● **PROVIDED TEXT**
Brian Hulse asked Mr. Jewett if he was acceptable to a limitation stating he could not service any large commercial vehicles or perform any auto body work or painting. Mr. Jewett accepted.

Ken Averett asked Mr. Jewett if he would be welding and if so does the unit have sprinklers. Mr. Jewett stated that occasionally he would be welding and that the unit does not have sprinklers, but that he has obtained approval from the Fire District.

Scott Vaterlaus asked Mr. Jewett where he planned to hose the floor off to. Mr. Jewett stated that there are floor drains just outside the unit. Planning Commission members agreed that Mr. Jewett should obtain approval from the Sewer District for this purpose.

Steven Bateman asked why the hours of operation where limited. Mr. Allred stated that this was at the applicants request, but that he had no problem with the Planning Commission extending the hours to allow the applicant some flexibility.

Brian Hulse made a motion to approve the conditional use permit based on the following:

1. Review of the continuing status of the permit upon compliant by the public or staff for alleged non-compliance with City regulations, and any other applicable health and safety ordinance or regulation.

2. The use complies with any and all conditions of the final site plan for the office warehouse project as a whole and that it does not create an excessive need for parking over and above what is already approved for the site.

3. The hours of operation shall be limited to 8:00a.m. to 8:00p.m., Monday through Saturday and closed on Sunday. Any changes to these hours needs to be approved by the Planning Commission.

4. No storage of autos in a state of disrepair be allowed in public view.

5. The total number of cars that may occupy the overall site for this use at any one time be limited to 10.

● **DATA**
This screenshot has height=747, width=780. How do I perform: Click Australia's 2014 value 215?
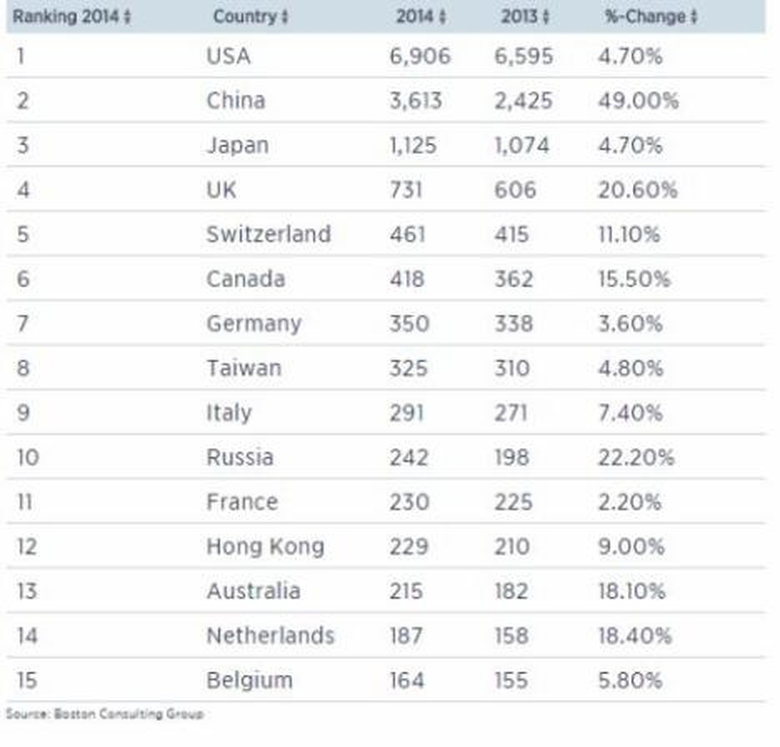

● **GOAL OF THE EXERCISE**
Please retype the planning commission minutes from "4. No storage" to "limited to 10.". Work only from the planning commission minutes.

● **RESULT BELOW**
4. No storage of autos in a state of disrepair be allowed in public view.

5. The total number of cars that may occupy the overall site for this use at any one time be limited to 10.